Fear Mongering on Rail
Clearly, a tunnel in Tysons Corner for rail is preferred. It is the best option. That said, there seems to be a group of nuts out there who want no rail unless it is underground. That is mindless. From the Connection:
"If Dulles rail passes through Tysons Corner above ground instead of below, the economic engine of the Virginia will deteriorate, said Robert Coleman, a Tysons Corner resident. Coleman stood in the foyer of the Fairfax County Government Center with a disgusted look on his face. He said he had not talked to one person in his 314-unit apartment building, The Regency, who didn’t want metro to be underground. "It will destroy the look of the corridor. My whole concern is the elevated rail will make Tysons look like a slum," said Coleman, president of The Regency board of directors."
This guy apparently has not ventured outside of Fairfax County. Elevated rail is used across the world in numerous cities - many of which are economic engines that blow Virginia away. Yes, we support a tunnel, it makes the most logical sense. However, if a tunnel is not doable for whatever reason, we still need rail.





Comments
From today's Washington Post:
Posted by: Historic Vienna | June 10, 2007 06:35 PM
Today's Examiner - I did not notice that the Wash Post had mentioned this:
Team offers to build Dulles rail for $2.23B
William C. Flook, The Examiner
WASHINGTON -
A team of contractors is offering to build the first half of Rail to Dulles with a tunnel under Tysons Corner and a price tag about $400 million cheaper than the existing plan.
The defiant and likely doomed $2.23 billion proposal comes on the eve of major decisions for the transit project and represents the latest move in a complex, protracted battle to resurrect the Tysons tunnel idea.
The team includes Dragados, a Madrid-based tunnel construction firm that has made repeated overtures to the commonwealth to build the track under Tysons.

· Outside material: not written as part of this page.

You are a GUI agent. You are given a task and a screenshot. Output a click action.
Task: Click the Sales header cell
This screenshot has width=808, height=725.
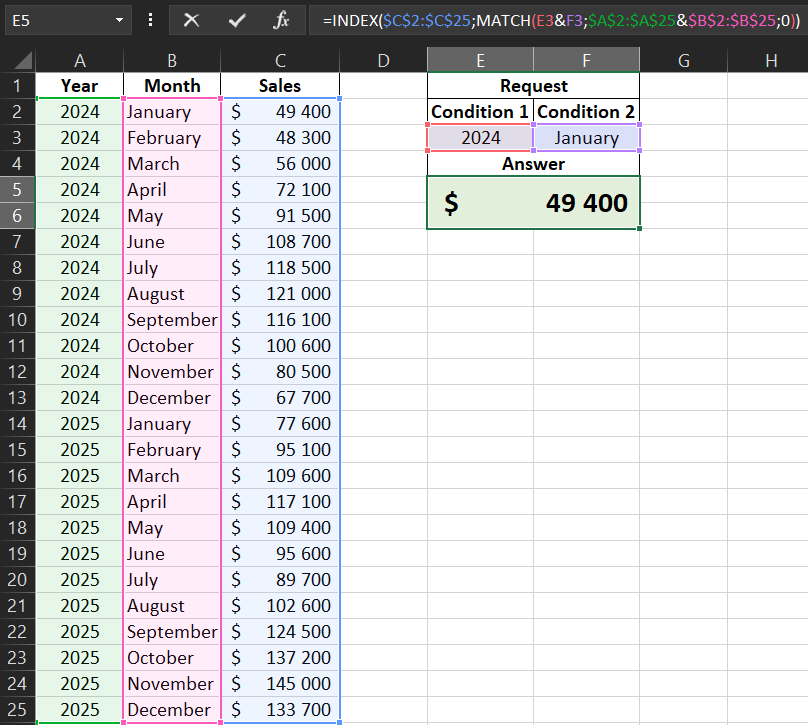[280, 86]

Virginia Gov. Tim Kaine last year dropped the underground route in favor of an unpopular aerial track after federal transit officials warned him that associated delays and price escalation would make the entire project ineligible for federal money.
Officials show no signs of reversing course or considering a new proposal. The Metropolitan Washington Airports Authority, which is taking over the project, already has approved a design-build contract that could bring the price of the initial 11.6 mile-phase to as much as $2.7 billion.
Fairfax supervisors received the new tunnel offer just days before a scheduled vote Monday on approving $400 million in project funding.
“Please make an effort to prevent the biggest travesty that the State of Virginia will have ever undertaken,” William Gallagher of KGP Design Studios wrote in a June 15 letter urging supervisors to make the funding contingent on the construction of a tunnel.